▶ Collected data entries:
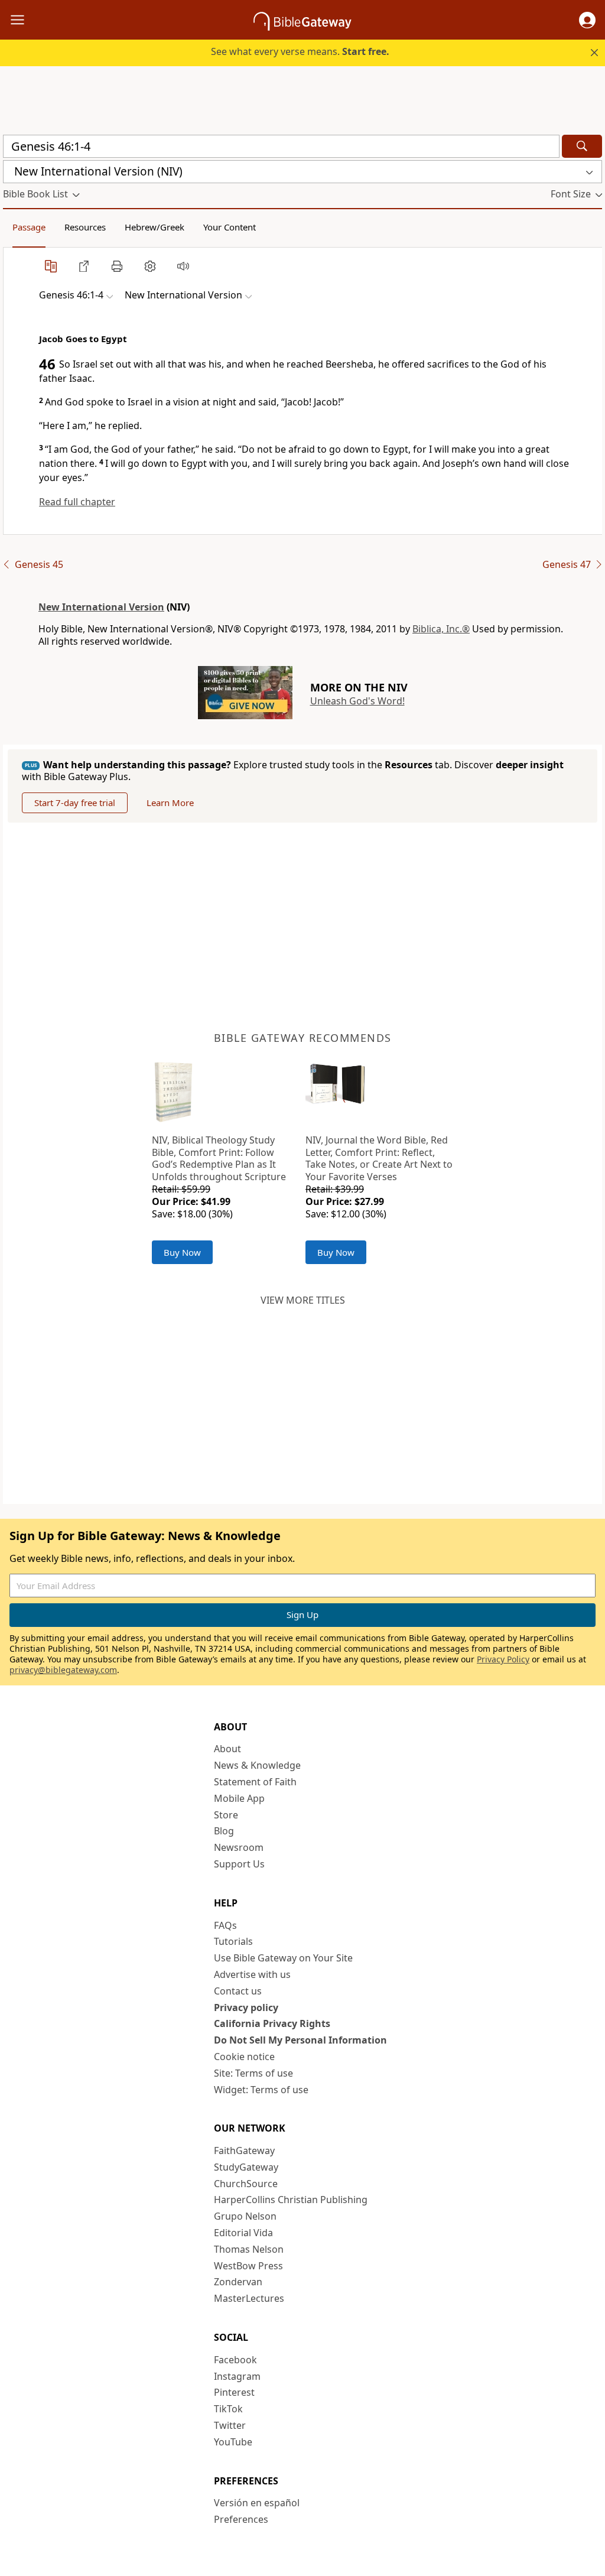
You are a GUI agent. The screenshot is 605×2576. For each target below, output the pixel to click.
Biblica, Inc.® (441, 628)
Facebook (235, 2359)
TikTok (228, 2408)
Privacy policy (246, 2007)
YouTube (233, 2441)
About (227, 1748)
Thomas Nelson (249, 2249)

▶ Task prompt:
Will you restate every entry word for word and omit the images?

▶ Result of the task:
You are a GUI agent. The screenshot is 605×2576. For each target below, output the pixel to click.
Biblica, Inc.® (441, 628)
Facebook (235, 2359)
TikTok (228, 2408)
Privacy policy (246, 2007)
YouTube (233, 2441)
About (227, 1748)
Thomas Nelson (249, 2249)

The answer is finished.